Yeah. The vocab is definitely important. Its pretty easy to get those weird sounding kata names mixed up. Same for stances strikes and blocks like. Don't want students doing Shiko-dachi(horse stance) when you tell them to do zenkutsu-dachi(forward stance)


----------



## Gerry Seymour

MI_martialist said:


> We also do clips, and have a video management sheet for the 500+ videos we have...we do clips upon request, or as part of specific training to emphasize certain aspects.


To do videos of actual techniques and applications, I'd have to either get one of the regular students to come in at some extra time, or recruit a throwing dummy...er, video uke from another school in the area. My wife is too much shorter to demonstrate the unaltered form on. But if/when I get around to adding some, I'll probably just put a video gallery (and student section) on our website.


----------



## Buka

I'll tell you what fellas, if those things you're talking and thinking about were available to me when I started the Arts - I might never have left the house, except to go to the Dojo.
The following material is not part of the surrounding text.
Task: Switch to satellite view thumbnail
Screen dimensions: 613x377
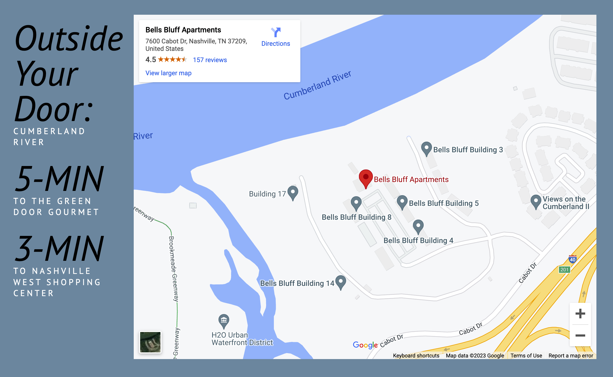Action: coord(150,342)
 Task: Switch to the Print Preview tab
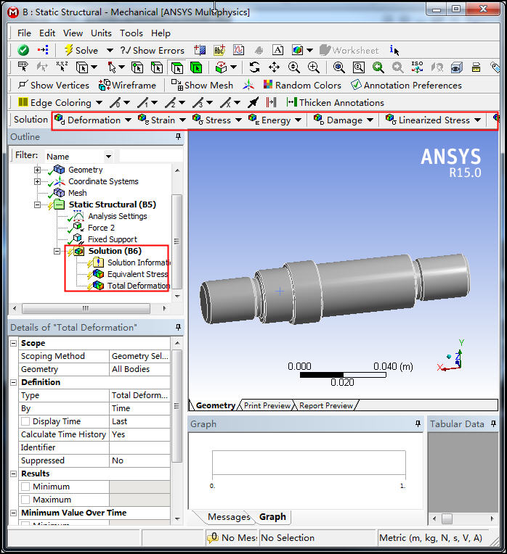coord(267,405)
What terrific things for any student of Martial Arts. I salute you all.


----------



## MI_martialist

We have created cross-referenced vocabulary sheets with pronuncuation guides, etc.  Vocab is also part of an oral / written part of every examination.
Plus as one advances along the curriculum, commands are given more and more in Japanese, so it must be understood,  Having an understanding of the kanji is also very helpful in understanding proper meaning.



donald1 said:


> Yeah. The vocab is definitely important. Its pretty easy to get those weird sounding kata names mixed up. Same for stances strikes and blocks like. Don't want students doing Shiko-dachi(horse stance) when you tell them to do zenkutsu-dachi(forward stance)


----------



## Gerry Seymour

MI_martialist said:


> We have created cross-referenced vocabulary sheets with pronuncuation guides, etc.  Vocab is also part of an oral / written part of every examination.
> Plus as one advances along the curriculum, commands are given more and more in Japanese, so it must be understood,  Having an understanding of the kanji is also very helpful in understanding proper meaning.
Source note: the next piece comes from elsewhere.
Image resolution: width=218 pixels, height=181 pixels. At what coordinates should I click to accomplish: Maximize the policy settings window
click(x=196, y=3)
I had to learn a fairly large number of Japanese terms (including many with absolutely no relevance to my training), but we did no study of the kanji. I'm curious - what was the benefit of learning the kanji?


----------



## JR 137

From a student’s perspective...

Keep it online, with a password if you’re so inclined.  Have a few hard copies around for the occasional person who likes that.  And have one you can show a new or prospective student.
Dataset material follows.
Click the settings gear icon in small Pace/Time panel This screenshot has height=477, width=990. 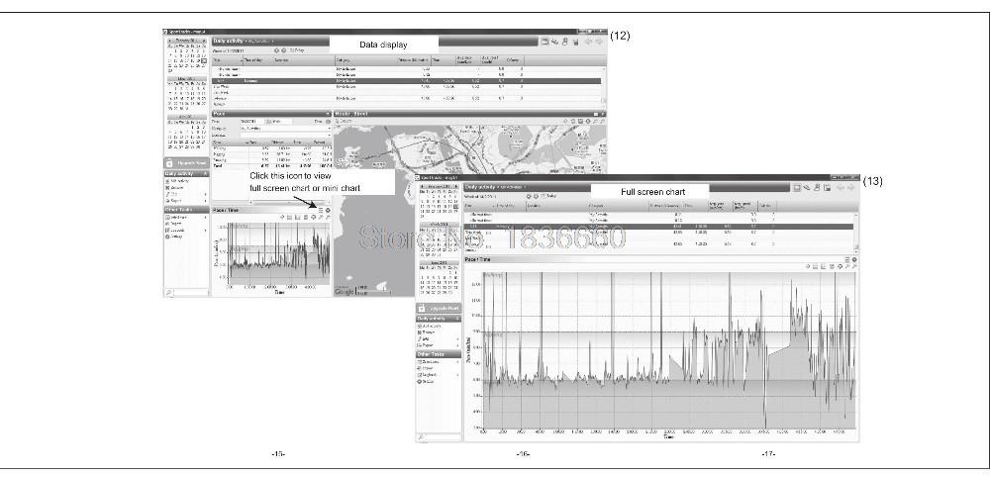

A brief history of the art, and possibly your experience

Philosophy of the art

Dojo rules/etiquette

Explanation of ranks - you use kyu dan ranks differently than most others

Common non-technique words and phrases commonly used, such as counting, rei, mokuso, etc.

Syllabus, which includes eligibility requirements (time in grade, etc.).  Also include any rank specific equipment and uniform requirements and/or options, like if 4th kyu + wear hakima, sparring gear, weapons, etc.
- My organization lists the correct Japanese terms for the techniques in the syllabus

I think that’s a bare minimum if you’re going the student packet/manual route.

For more of a manual feel vs a student handout, you could give step by step instructions for the standardized stuff.  My dojo has one at the shinzen, and everyone’s allowed to look at it.  There’s probably a way to obtain one from our honbu, but I’m not sure.  It’s a written reference, not intended as a teaching tool.  My teacher will look at it time to time during class if there’s something that escapes his memory at a certain moment.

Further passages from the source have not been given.